To do
Print the line that has "Select the remaining days field showing 2" in it, then every remaining line of the data, exactly and without anything extra.

(Records from a data source)
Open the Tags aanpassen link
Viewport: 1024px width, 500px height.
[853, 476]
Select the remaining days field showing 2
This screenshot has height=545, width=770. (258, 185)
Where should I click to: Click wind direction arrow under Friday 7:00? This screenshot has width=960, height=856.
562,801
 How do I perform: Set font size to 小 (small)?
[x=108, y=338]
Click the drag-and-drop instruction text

Response for this exercise
Select the remaining days field showing 2
This screenshot has height=545, width=770. (258, 185)
Where should I click to: Click wind direction arrow under Friday 7:00? This screenshot has width=960, height=856.
562,801
 How do I perform: Set font size to 小 (small)?
[x=108, y=338]
Click the drag-and-drop instruction text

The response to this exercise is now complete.